Laurel Garden Arena

Boxing venues in the United StatesDefunct boxing venues in the United States1922 establishments in New Jersey1953 disestablishments in New JerseySports venues in Newark, New Jersey
4 min read

On a winter Monday night in 1930s Newark, three thousand people packed into a former beer hall on Springfield Avenue to watch men hit each other. No air conditioning -- that was why the fights moved outdoors in summer -- but in the cold months, Laurel Garden Arena was the place. Champions passed through its doors: James J. Braddock, the Cinderella Man, before he shocked the world. Max Schmeling, the German heavyweight who complicated everything. Jack Dempsey showed up too, though by then he had traded his gloves for a referee's shirt. For three decades, this 3,000-seat arena in Newark's Central Ward was where New Jersey went to see a fight.

From Beer Hall to Boxing Ring

Laurel Garden started life as exactly what its neighborhood demanded: a beer hall. During the 1920s, someone realized that a room built to hold drinkers could also hold spectators, and the building at 457 Springfield Avenue transformed into an arena for boxing and wrestling. Its sister venue, Meadowbrook Bowl, operated as an open-air arena for warmer months. The seasonal arrangement was simple -- Laurel Garden got the winter cards, Meadowbrook got the spring and summer. By 1922, when the arena officially opened for fight nights, Newark was already a city that took its boxing seriously. The venue would spend the next three decades proving why.

The Parade of Champions

The roll call of fighters who competed at Laurel Garden reads like a Boxing Hall of Fame roster. Tony Canzoneri, Mickey Walker, Billy Petrolle, Harry Greb -- all stepped through the ropes there. "Two-Ton" Tony Galento, the 230-pound Newark barkeep who would later knock Joe Louis down in a title fight, launched his career at the arena in both boxing and wrestling. In January 1931, promoter Nick Kline brought in Jack Dempsey for his New Jersey debut -- not as a fighter, but as a referee, lending the arena star power even after the former champion's fists had retired.
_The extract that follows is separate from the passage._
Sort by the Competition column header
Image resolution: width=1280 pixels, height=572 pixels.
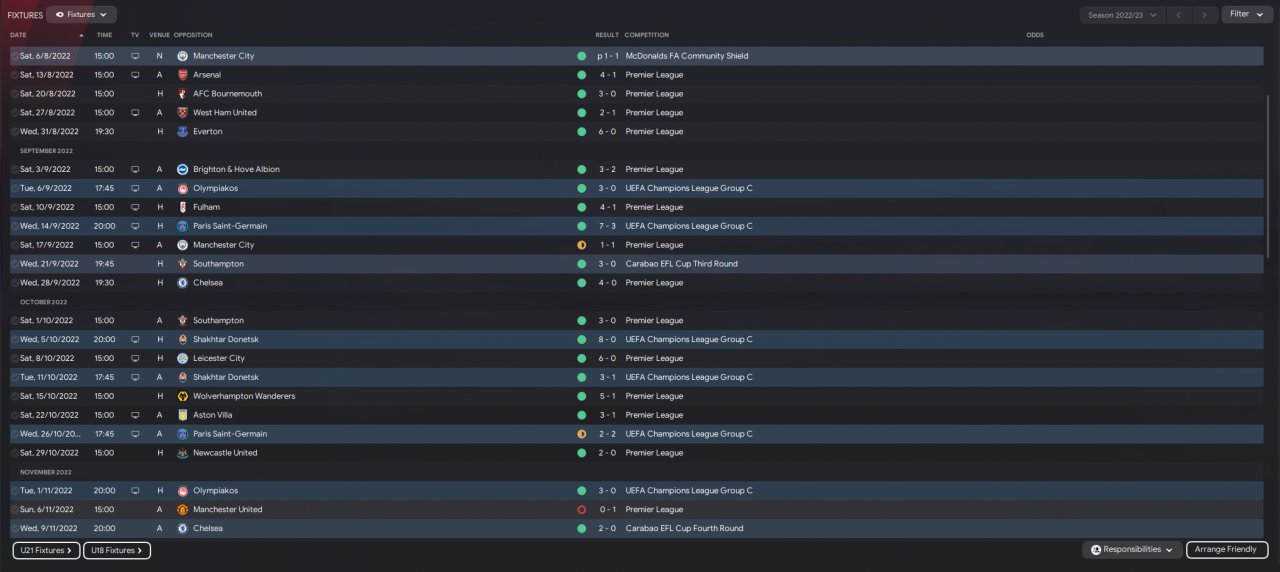[646, 35]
Benny Leonard, considered one of the greatest lightweights ever, fought there. So did Motee "Kid" Singh, one of the first Indian-born boxers to compete professionally in America.

The Culnan and Gilzenberg Years

The arena's golden age arrived with two promoters: Thomas J. "Babe" Culnan and Willie "The Beard" Gilzenberg. Operating under the banner of Laurel Sports Activities, Inc., they revitalized professional boxing in Newark by staging two shows every week -- boxing on Monday, wrestling on Friday. Culnan became the state's most prolific matchmaker. One of his 1936 cards marked the 37th consecutive weekly promotion, setting an all-time record for the venue. The pair brought in rising stars like Tippy Larkin, who entered the ring at 38-2, and staged a heavyweight showdown between Jersey Joe Walcott and Abe Simon in February 1940. But the partnership was not without scandal: in 1934, the State Athletic Commission suspended the fight club after Tony Galento fought an imposter posing as his scheduled opponent, forcing the return of $1,500 in ticket sales.

Kubrick's Camera and the Television Age

On April 17, 1950, a young filmmaker named Stanley Kubrick brought his camera into Laurel Garden's dressing rooms. The result was Day of the Fight, a short documentary following Bronx middleweight Walter Cartier through a bout with Bobby James -- one of the earliest works by the man who would direct 2001: A Space Odyssey and A Clockwork Orange. Television was reshaping the fight game by then. Willie Gilzenberg, always ahead of the curve, helped pioneer weekly wrestling broadcasts from Laurel Garden on WATV (now WNET), with announcer Fred Sayles calling the action for Channel 13. In December 1952, the arena installed an elaborate thirty-inch Bulova boxing clock -- insured for $10,000 -- that used colored lights, sirens, and buzzers to signal rounds.

The Final Bell

A fire damaged the arena on January 12, 1946, temporarily scattering its shows to other venues. Babe Culnan relocated the Saturday night fights to Orange, New Jersey, and 3,000 fans later witnessed Joey LaMotta upset Tony Riccio when Laurel Garden reopened in March. But the arena's days were numbered. One of its final major bouts came on May 30, 1953, when Brooklyn's Joey Giardello defeated Hurley Sandler. The building closed that year and was demolished in the mid-1950s. Nothing remains at 457 Springfield Avenue to mark where champions made their names, where Kubrick found his first subjects, and where Newark spent its Monday nights watching men test their courage under inadequate lighting, in a room that started as a place to drink beer.

From the Air

Located at 40.732N, 74.211W in Newark's Central Ward, near the intersection of Springfield Avenue and 18th Avenue. The site is approximately 3 miles west of Newark Liberty International Airport (KEWR). Newark Penn Station and the downtown skyline are visible to the east. Best viewed at 1,500-2,000 feet AGL. The arena was demolished in the 1950s; only the street grid remains.